The idea behind the phrase is not new. In 1998 the Communications Workers' Union deluged Critchley Labels, a Welsh telecommunications firm, with emails to prevent it receiving electronic orders in a union recognition dispute.

However we now live in the age of online shopping.

This time round Ms Rogers and her union was in dispute with their employer over pay and conditions.

She worked in a London cinema and was the local union acting branch secretary for BECTU.

In addition to helping to organise a series of traditional strikes Ms Rogers canvassed the idea in an email of mustering support from the public to go online and to start but not to complete the booking of cinema tickets on strike days. By holding the tickets in the unpaid online basket they would be able to deprive genuine cinema goers from booking online. The email was sent after the subject of cyber picketing was briefly discussed amongst union members in a pub.

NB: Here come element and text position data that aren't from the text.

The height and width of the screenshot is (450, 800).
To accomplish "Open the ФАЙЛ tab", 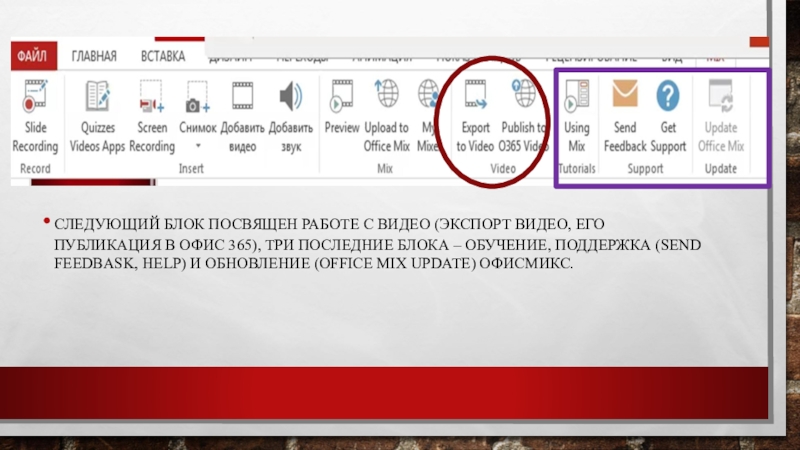I will click(33, 56).

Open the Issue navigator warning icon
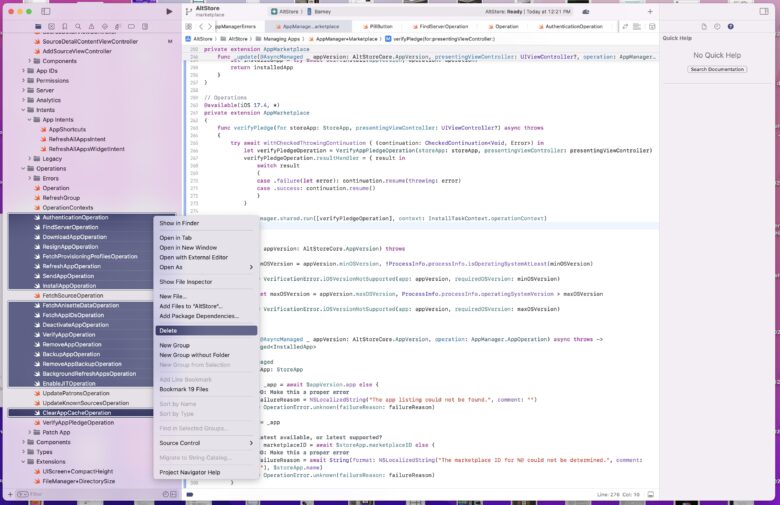click(x=92, y=25)
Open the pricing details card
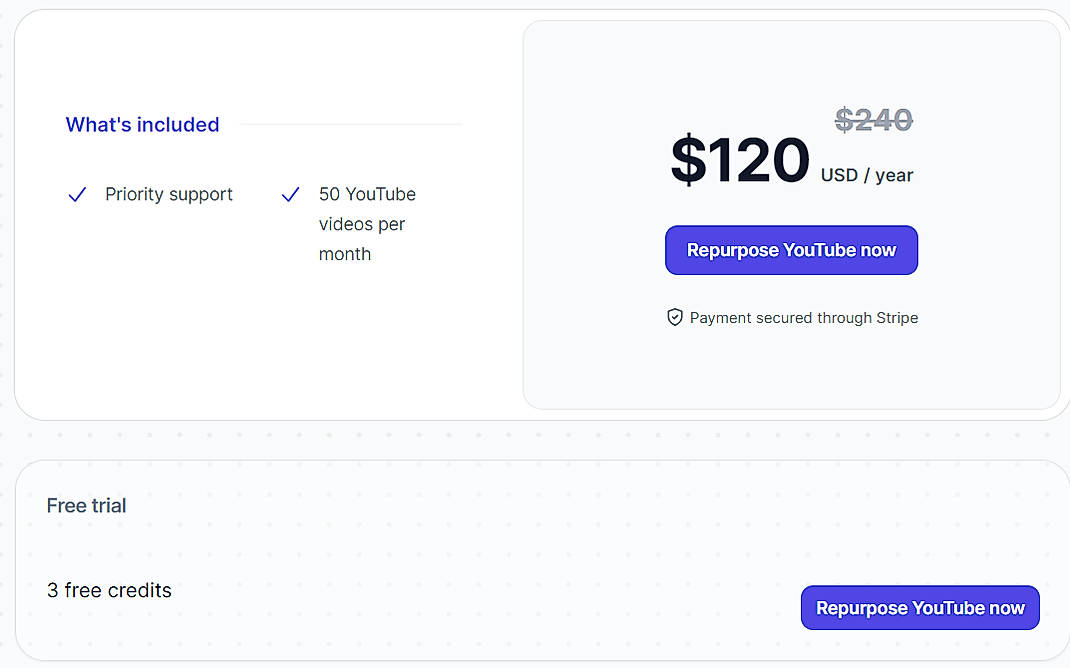This screenshot has width=1070, height=668. coord(791,215)
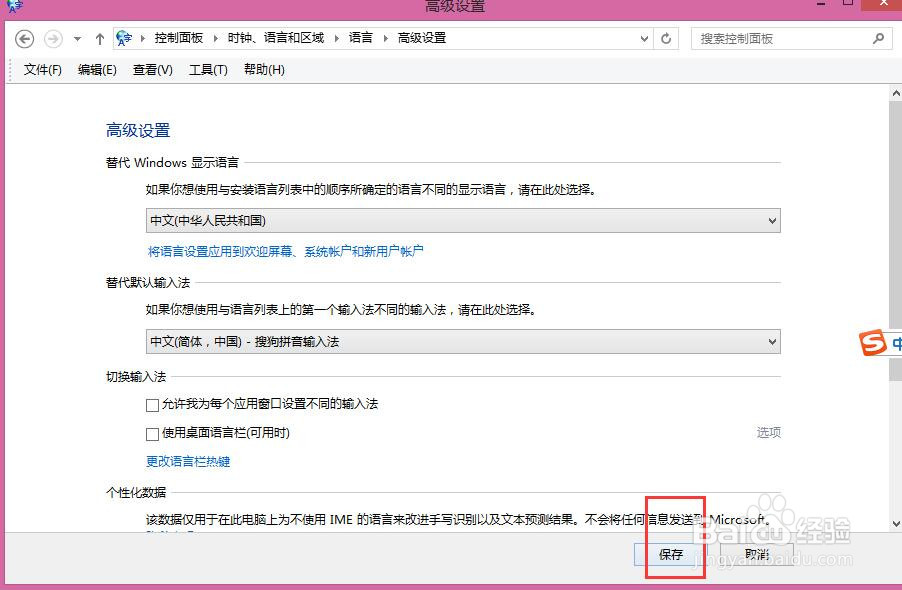Click the forward navigation arrow
Screen dimensions: 902x590
pos(52,38)
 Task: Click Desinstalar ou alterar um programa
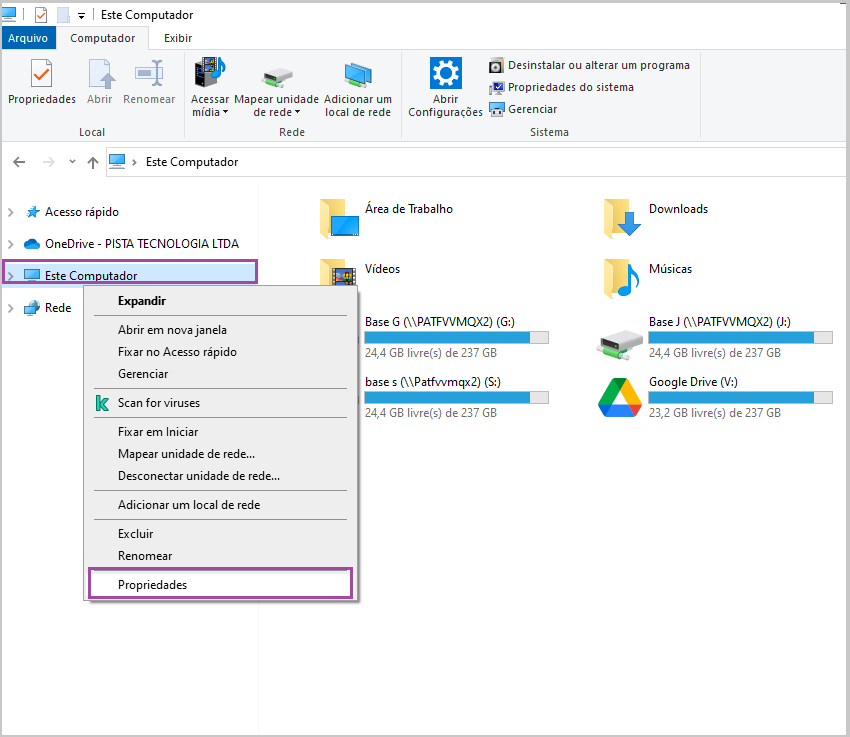pyautogui.click(x=597, y=65)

When they found out the employee's trade union wrote to the employee stating that the practice was not authorised or condoned by it and she did not pursue the matter. 

However the employee's email was reported to management and she was dismissed for gross misconduct.

The Employment Tribunal held her dismissal to be automatically unfair as it related to the activities of an independent trade union at the appropriate time. When the employee wrote the email she did not realise that cyber picketing might be unlawful but she accepted that it was by the time of her disciplinary hearing.

The Employment Tribunal  held that it did not need to decide if cyber picketing could constitute a legitimate form of trade union activity adding that it could see the force of the employee's suggestion that it was hard to distinguish its effect from forms of activity that are legitimate.

What was important to the Tribunal was the fact that the employee did not engage in cyber-picketing-she merely suggested it in an email summarising the discussion at a trade union meeting and then, having been told by her union that it was potentially unlawful and not condoned, she took no further steps to make it happen.

The Tribunal observed that it was not self evident that cyber picketing would be an unlawful activity.


If the Tribunal's observation is accurate this could give rise to serious ramifications for employers in different unionised sectors. It should be noted that the union itself accepted the action was unlawful and this Tribunal decision has no binding effect. However employers in similar circumstances still need to tread carefully and fully analyse the facts when considering similar dismissals.